Но о супруге, табаке и клятых розах говорилось легче.
И Райдо не выдержал.
Он дождался, пока шериф допьет бренди — от чая он отказался — и сам задал вопрос:
— Что вам надо?
— Альва, — Йен Маккастер не стал ни лукавить, ни взгляд отводить.
— Зачем?
— Судить.
— За что?
Он пожал плечами: дескать, эту конкретную альву, может, и не за что, но вот все прочие…
— Нет, — Райдо поднял стакан, широкий и из толстого стекла, которое казалось желтым.
— Почему?
— Это неправильно.
— Неправильно, — охотно согласился Йен Маккастер, вытягивая по-журавлиному длинные тощие ноги. — Но… порой приходится искать компромисс.
Сам по себе он компромиссы ненавидел, втайне презирая себя за нынешний визит, и за разговор этот, избежать которого не выйдет, и за то, что разговор — Йен видел это — лишен смысла.

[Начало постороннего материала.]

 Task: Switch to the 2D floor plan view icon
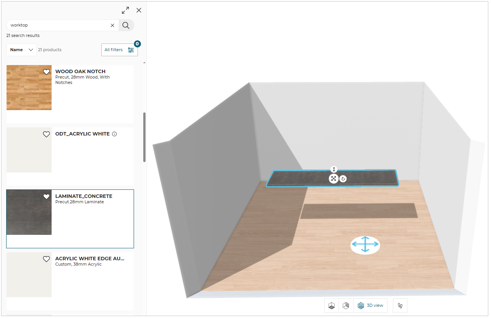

Надо бы попрощаться и уйти.
Но был собственный дом на краю города, и супруга, которая аккурат взялась молоть табачный лист, что делала всегда самолично, пусть бы к ее рукам надолго привязывался, что табачный запах, что характерная желтизна. И Йен Маккастер любил свой дом, свою жену, свою неторопливую жизнь, которую не изменила даже война.
Война прошла где-то вовне, задев его городок краем, но и этого хватило. И теперь Йен Маккастер желал, чтобы нарушенная войной жизнь вошла-таки в прежнее свое русло.
Но и не в нем одном дело.
Был мэр, который тоже прекрасно понимал ситуацию. Были советники и горожане, не желавшие смуты, и были люди, обыкновенные люди, с обыкновенными их бедами, потерями и ненавистью.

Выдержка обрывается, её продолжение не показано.